When the CMC Biotech Working Group began developing a case study on applying Quality by Design (QbD) to biotech products, the goal was to challenge conventional thinking on the subject.
When the CMC Biotech Working Group began developing a case study on applying Quality by Design (QbD) to biotech products, the goal was to challenge conventional thinking on the subject. “If the regulatory authorities read our final document and said ‘yes, this is all fine,’ we will have failed,” said Ken Seamon, PhD, one of the project’s facilitators.
Now that the project has been completed, John Berridge, PhD, another one of the working group’s three facilitators, thinks they achieved that goal. “When people read it, they will find areas that they agree with, and almost certainly find other areas where they don’t,” he said. “It’s an aspirational document.”
The case study, which discusses a fictional monoclonal antibody product, referred to as “A-MAb,” was developed over the course of a year by participants of the working group representing Abbott, Amgen, Genentech, GlaxoSmithKline, Eli Lilly, MedImmune, and Pfizer.
Two examples of where the case study challenged conventional thinking, Berridge said, related to scale and change management.
Scale-Down Models
The limits of the design space for the 15,000-L production bioreactor step were largely based on data derived using a 2-L scale-down model, built on extensive development and manufacturing data (at both the 2-L and 15,000-L scales) for a previous approved product, “X-MAb”.
To demonstrate that the 2-L scale-down model was representative and predictive of large-scale manufacturing performance, the team developed a principal component analysis (PCA) model. PCA transforms a large number of possibly correlated variables into a smaller number of uncorrelated variables, called principal components, and analyzes the variability in the data. The analysis included 13 variables, such as peak viable cell density, final viability, pH, glucose, lactate, and peak lactate, and a high degree of correlation was seen in the data sets for the different scales. Also, a complete comparability analysis for the product was made at the 500, 1,000-, 5,000- and 15,000-L scales, and an “engineering design space” was developed for the bioreactor design. The result, the report says, supported the use of the scale-down model.

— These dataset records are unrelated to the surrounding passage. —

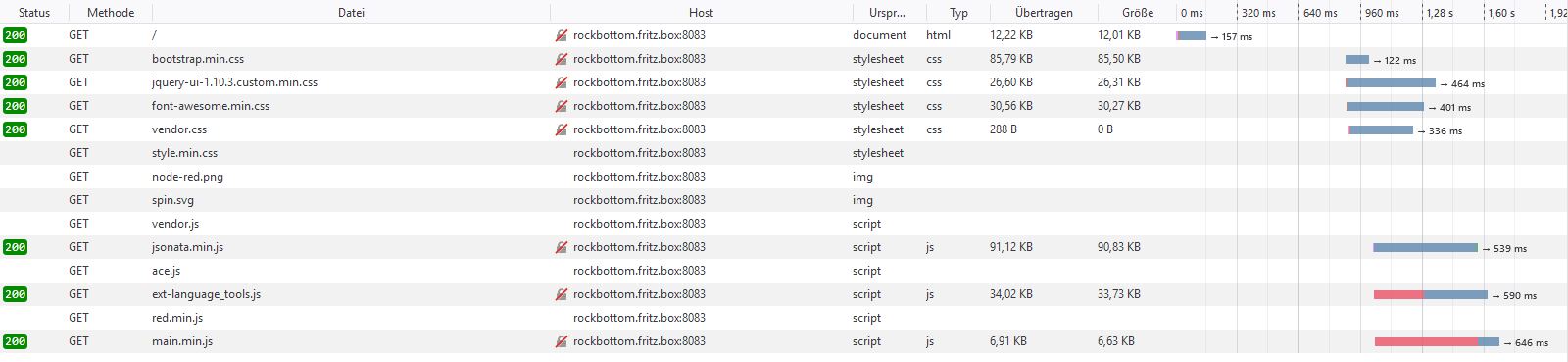
Task: Sort by the Host column header
Action: click(701, 13)
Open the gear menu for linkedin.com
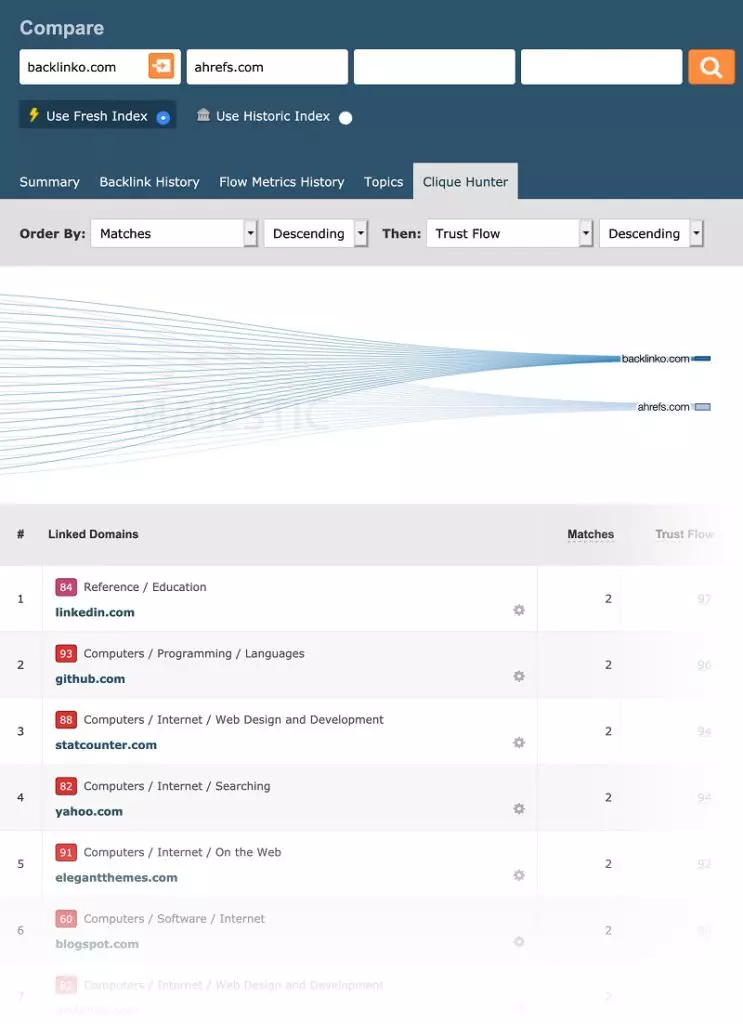Viewport: 743px width, 1024px height. click(519, 610)
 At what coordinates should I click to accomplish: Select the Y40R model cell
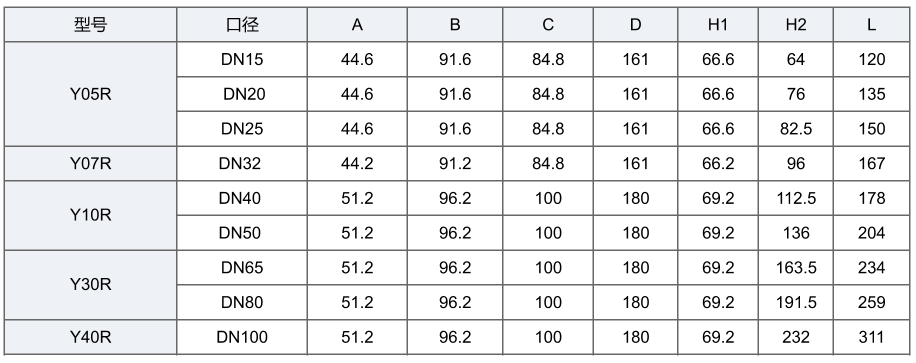(x=91, y=337)
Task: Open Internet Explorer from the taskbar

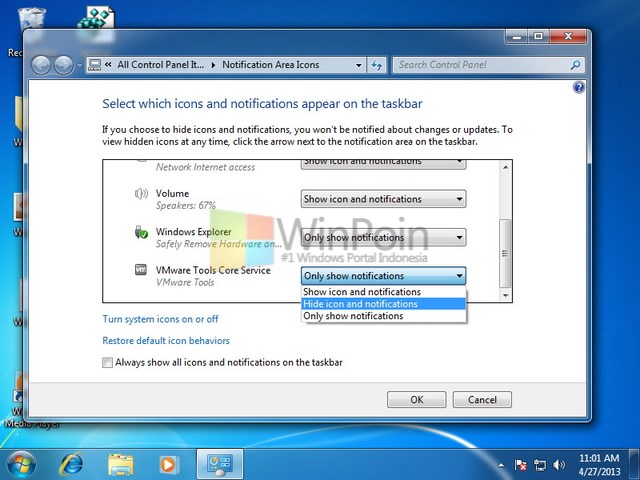Action: (71, 464)
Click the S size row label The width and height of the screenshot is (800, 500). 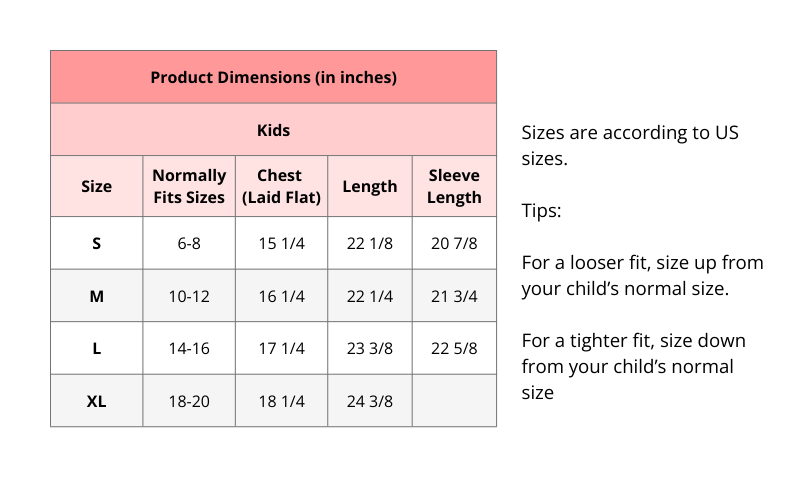click(x=96, y=243)
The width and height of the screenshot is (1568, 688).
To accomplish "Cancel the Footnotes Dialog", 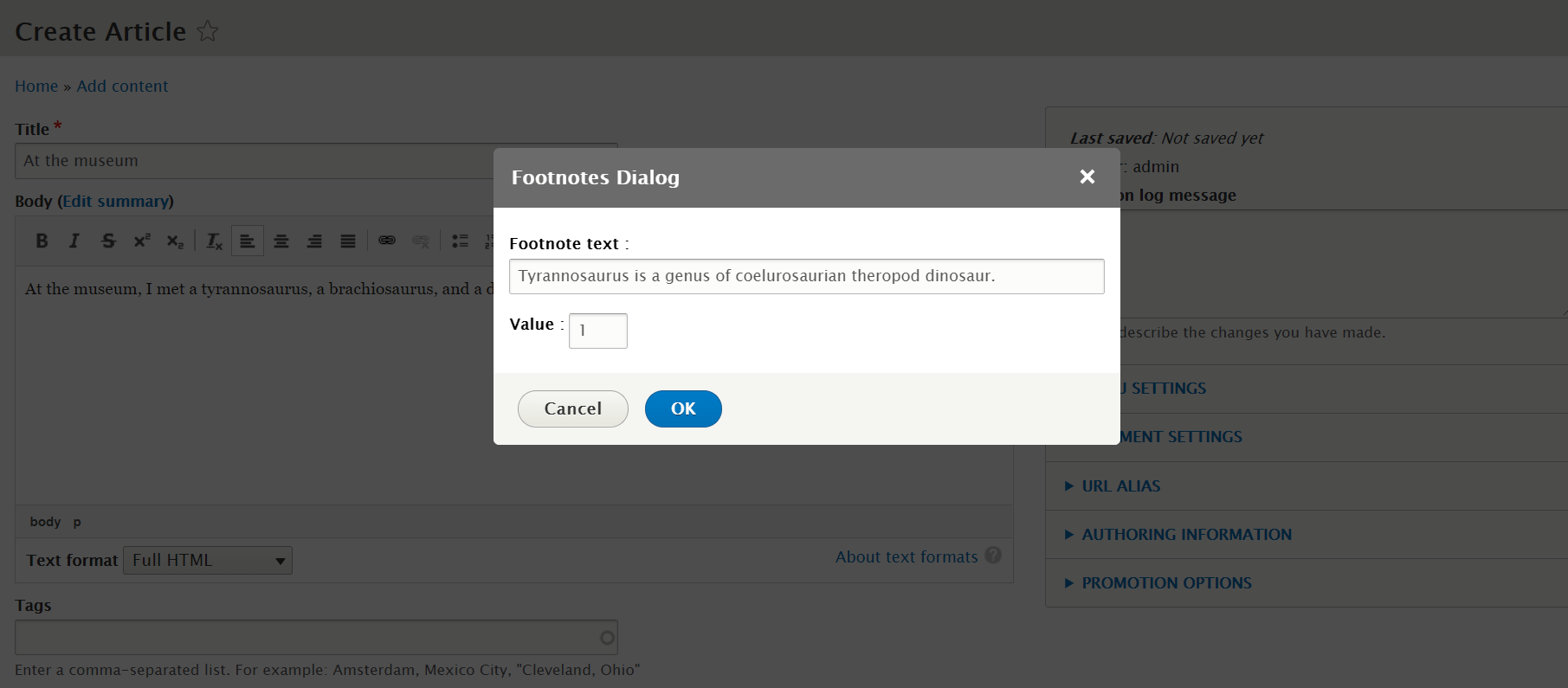I will tap(572, 408).
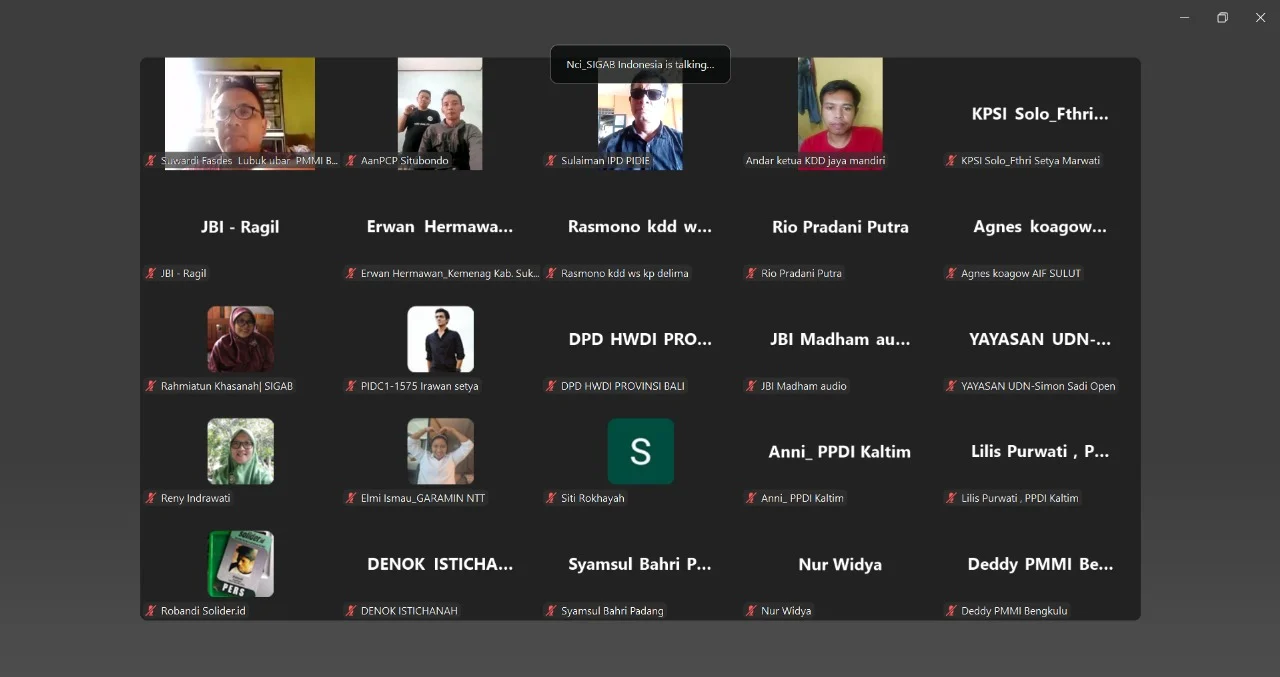1280x677 pixels.
Task: Click Robandi Solider.id profile picture
Action: pyautogui.click(x=240, y=564)
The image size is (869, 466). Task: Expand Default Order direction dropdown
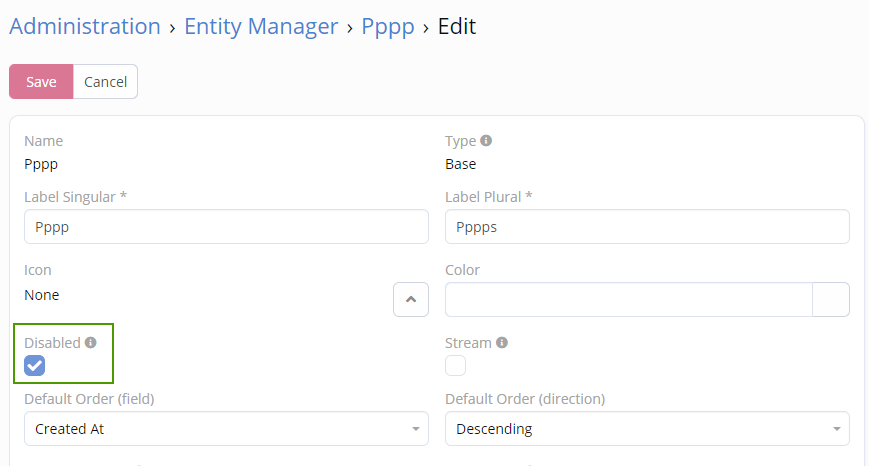pyautogui.click(x=647, y=429)
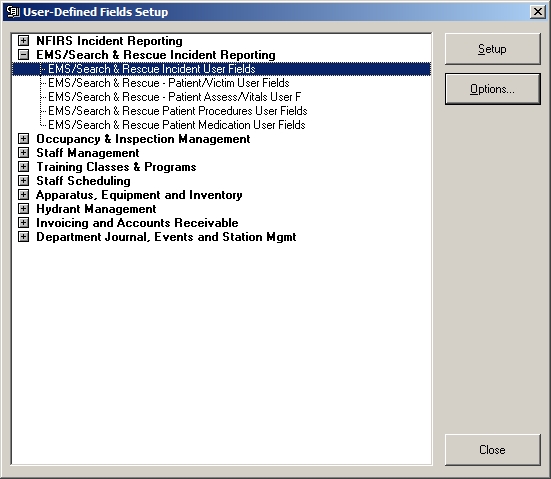Open the Options dialog
This screenshot has height=479, width=551.
tap(492, 89)
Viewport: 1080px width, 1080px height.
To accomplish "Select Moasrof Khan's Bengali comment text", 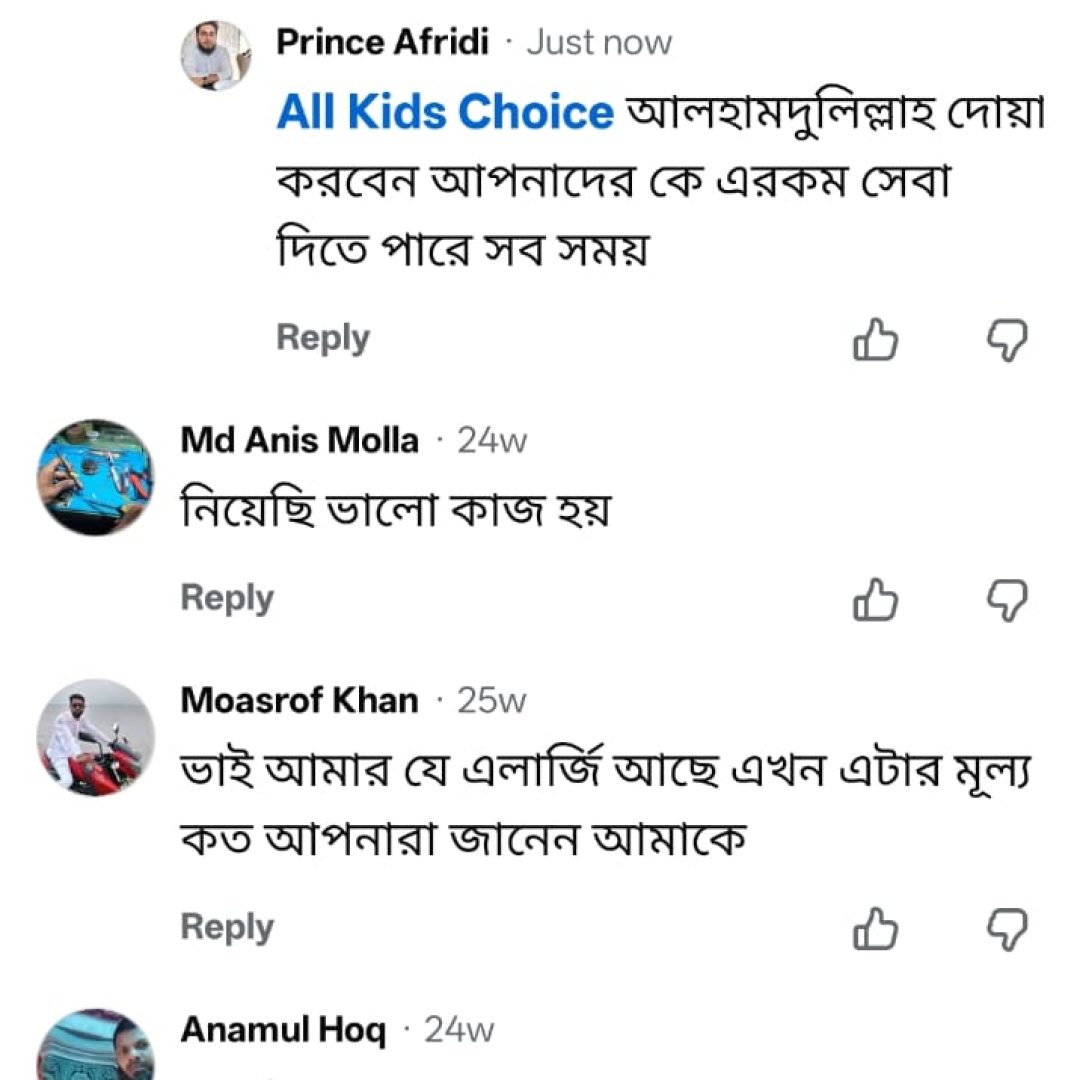I will tap(606, 804).
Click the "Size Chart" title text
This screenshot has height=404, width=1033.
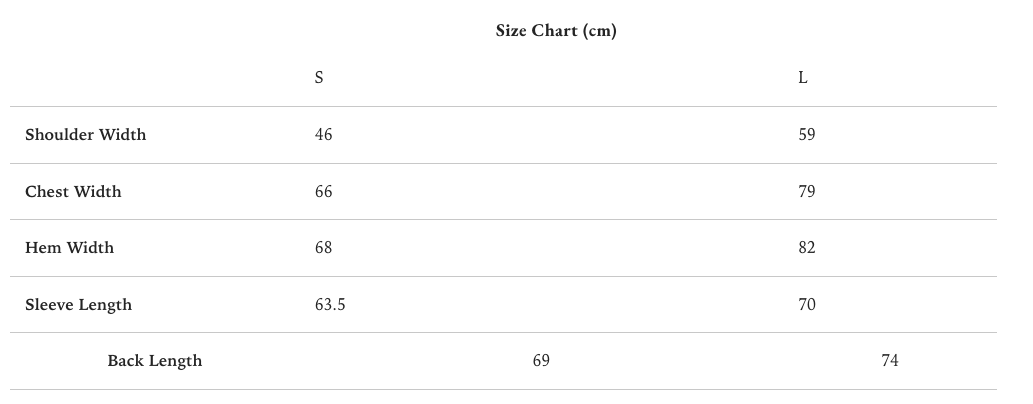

Lifecycle Approach to Process Validation
The report also recommends a validation strategy that “relies more on the continuous process verification rather than a minimum number of ‘validation batches’ typically practised.” For the bioreactor operation, the validation strategy involved just two batches at the 15,000-L scale to confirm that the process performance at the 15,000-L scale was within the model predictions. These two batches are seen as “the start of the continuous process verification process” and a lifecycle approach to validation.
To provide continued assurance that the process would remain in a state of control throughout the life of commercial manufacturing, the team would create a multivariate statistical partial least squares (PLS) model, which would ensure that internal correlations among variables is also considered. “For example, if at any given time the titer is lower than expected for the measured variable cell concentration, the PCA model will be able to detect this as a potential out of normal signal, even if both parameters are within their respective univariate ranges,” the report says. In this way, the PCA model can detect a large number of potential shifts, trends, and excursions that would not be detected by univariate monitoring tools.
Scale-up From 15K to 25K Considered Within the Design Space
The report also anticipated that the A-MAb bioreactor process would be scaled up further, to the 25,000-L scale. For the case study, it was assumed that the 25,000-L plant had an extensive and proven commercial manufacturing record of cGMP compliance and MAb production. Based on bioreactor design and engineering parameter characterization, the 25,000-L bioreactors were considered to be within the engineering design space, thus providing a very high degree of assurance that operation at this scale will result in comparable process performance and product quality. “Thus, the scale-up to the 25,000-L bioreactor is considered a movement within the engineering design space,” the report says.
If a change to a different bioreactor (e.g., one with a different impeller design or geometry) were considered, the report says that an assessment would be made to determine if the bioreactor characteristics fell within the engineering design space. If they did not, then equipment modifications or changes in operational parameters would be considered to bring the bioreactor operation within the approved engineering design space.
Highlights and Workshops
The best way to read the 278-page report, Berridge says, is to start with the introduction and chapter 2, then move to the highlighted information that appears in blue boxes throughout the report. “If the information in a particular blue box is of interest, you can read the surrounding details,” he says, “If not, you can go to the next chapter.”
In addition, members of the working group will participate in various public workshops hosted by ISPE and CASSS, who have been designated as the primary facilitators of education related to the case study. Sessions will be held during three 2010 CASSS events, including the Well Characterized Biological Products (WCBP) conference in Washington, DC, in January, the CMC Strategy Forum Europe in Vienna, in April, and the CMC Strategy Forum in Bethesda, MD, in July. Workshops also will be incorporated into already scheduled ISPE 2010 meetings, in Milan in March, Tokyo in April, Washington, DC, in June, and Brussels in September.
The entire case study can be found on the CASSS (www.casss.org) and ISPE (www.ispe.org) web sites.